One may as well begin with Helen’s letters to her sister.

“Howards End,

“Tuesday.

“Dearest Meg,

“It isn’t going to be what we expected. It is old and little, and altogether delightful⁠—red brick. We can scarcely pack in as it is, and the dear knows what will happen when Paul (younger son) arrives tomorrow. From hall you go right or left into dining-room or drawing-room. Hall itself is practically a room. You open another door in it, and there are the stairs going up in a sort of tunnel to the first floor. Three bedrooms in a row there, and three attics in a row above. That isn’t all the house really, but it’s all that one notices⁠—nine windows as you look up from the front garden.

“Then there’s a very big wych-elm⁠—to the left as you look up⁠—leaning a little over the house, and standing on the boundary between the garden and meadow. I quite love that tree already. Also ordinary elms, oaks⁠—no nastier than ordinary oaks⁠—pear-trees, apple-trees, and a vine. No silver birches, though. However, I must get on to my host and hostess. I only wanted to show that it isn’t the least what we expected. Why did we settle that their house would be all gables and wiggles, and their garden all gamboge-coloured paths? I believe simply because we associate them with expensive hotels⁠— Mrs. Wilcox trailing in beautiful dresses down long corridors, Mr. Wilcox bullying porters, etc. We females are that unjust.

“I shall be back Saturday; will let you know train later. They are as angry as I am that you did not come too; really Tibby is too tiresome, he starts a new mortal disease every month. How could he have got hay fever in London? and even if he could, it seems hard that you should give up a visit to hear a schoolboy sneeze. Tell him that Charles Wilcox (the son who is here) has hay fever too, but he’s brave, and gets quite cross when we inquire after it. Men like the Wilcoxes would do Tibby a power of good. But you won’t agree, and I’d better change the subject.

“This long letter is because I’m writing before breakfast. Oh, the beautiful vine leaves! The house is covered with a vine. I looked out earlier, and Mrs. Wilcox was already in the garden. She evidently loves it. No wonder she sometimes looks tired. She was watching the large red poppies come out. Then she walked off the lawn to the meadow, whose corner to the right I can just see. Trail, trail, went her long dress over the sopping grass, and she came back with her hands full of the hay that was cut yesterday⁠—I suppose for rabbits or something, as she kept on smelling it. The air here is delicious. Later on I heard the noise of croquet balls, and looked out again, and it was Charles Wilcox practising; they are keen on all games. Presently he started sneezing and had to stop. Then I hear more clicketing, and it is Mr. Wilcox practising, and then, ‘a-tissue, a-tissue’: he has to stop too.
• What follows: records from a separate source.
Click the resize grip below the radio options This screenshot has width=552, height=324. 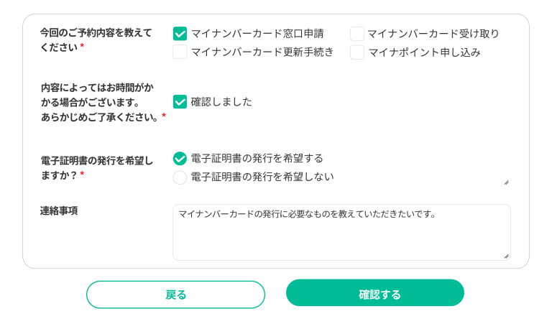click(506, 182)
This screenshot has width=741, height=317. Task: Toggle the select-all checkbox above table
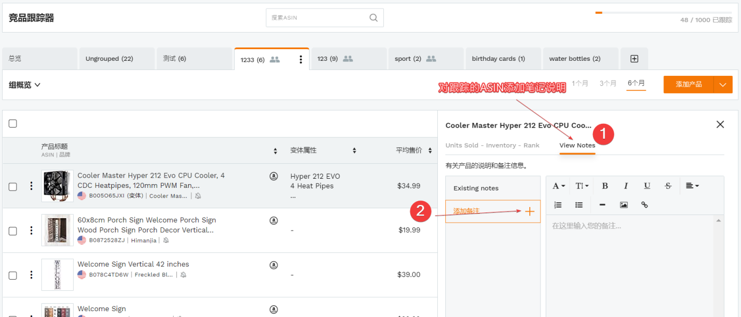[x=13, y=124]
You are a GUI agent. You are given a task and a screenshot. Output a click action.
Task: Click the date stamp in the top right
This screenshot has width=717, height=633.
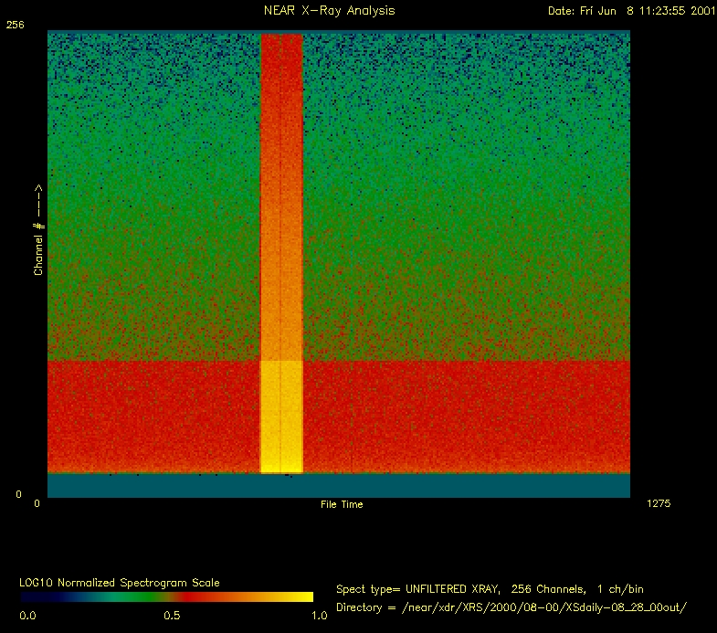click(x=630, y=11)
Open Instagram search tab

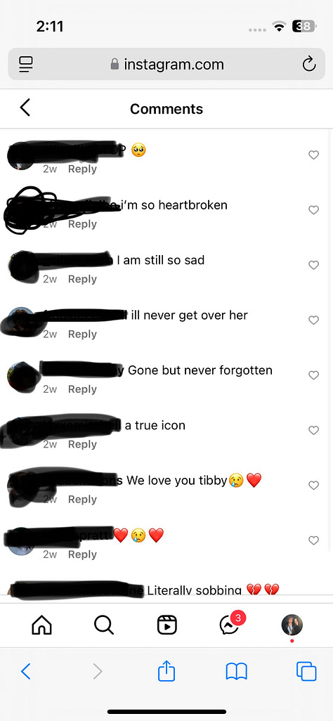[x=103, y=625]
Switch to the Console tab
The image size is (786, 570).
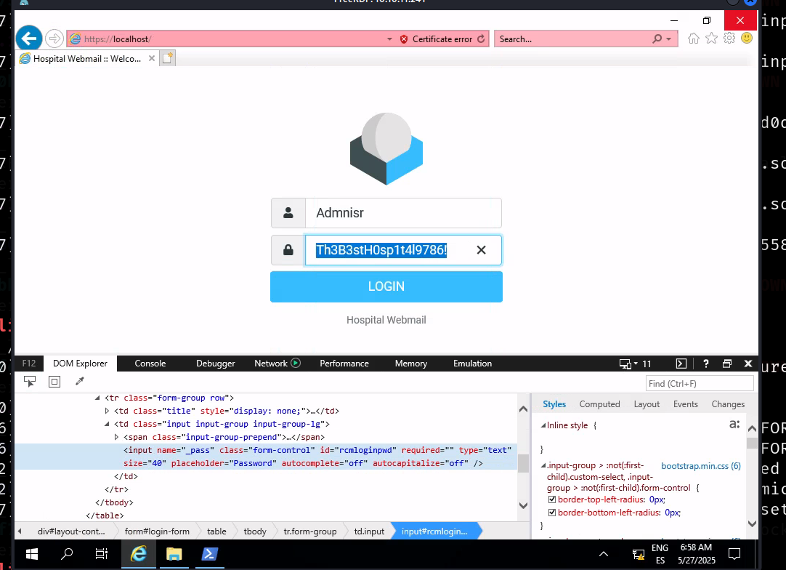pyautogui.click(x=150, y=364)
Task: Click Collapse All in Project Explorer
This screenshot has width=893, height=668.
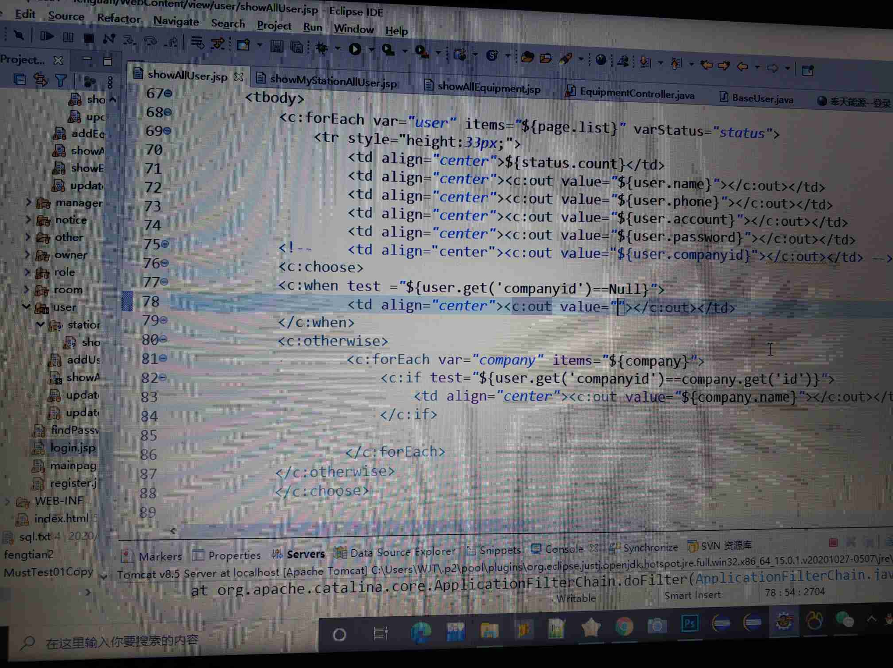Action: [20, 80]
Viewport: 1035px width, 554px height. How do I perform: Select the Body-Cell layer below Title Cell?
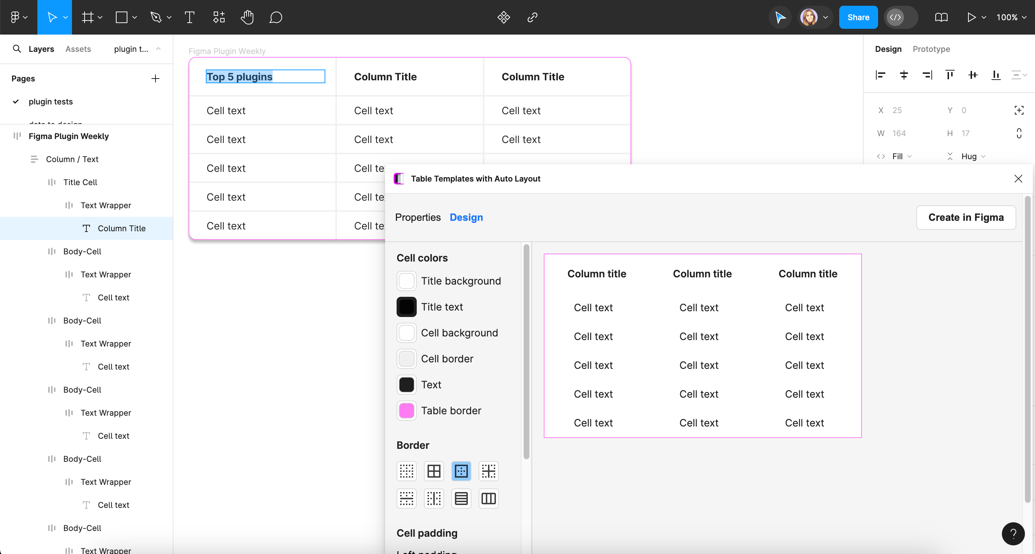coord(82,251)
Then Evie comes out, and does some calisthenic exercises on a machine that is tacked on to a greengage-tree⁠—they put everything to use⁠—and then she says ‘a-tissue,’ and in she goes. And finally Mrs. Wilcox reappears, trail, trail, still smelling hay and looking at the flowers. I inflict all this on you because once you said that life is sometimes life and sometimes only a drama, and one must learn to distinguish tother from which, and up to now I have always put that down as ‘Meg’s clever nonsense.’ But this morning, it really does seem not life but a play, and it did amuse me enormously to watch the W.’s. Now Mrs. Wilcox has come in.

“I am going to wear [omission]. Last night Mrs. Wilcox wore an [omission], and Evie [omission]. So it isn’t exactly a go-as-you-please place, and if you shut your eyes it still seems the wiggly hotel that we expected. Not if you open them. The dog-roses are too sweet. There is a great hedge of them over the lawn⁠—magnificently tall, so that they fall down in garlands, and nice and thin at the bottom, so that you can see ducks through it and a cow. These belong to the farm, which is the only house near us. There goes the breakfast gong.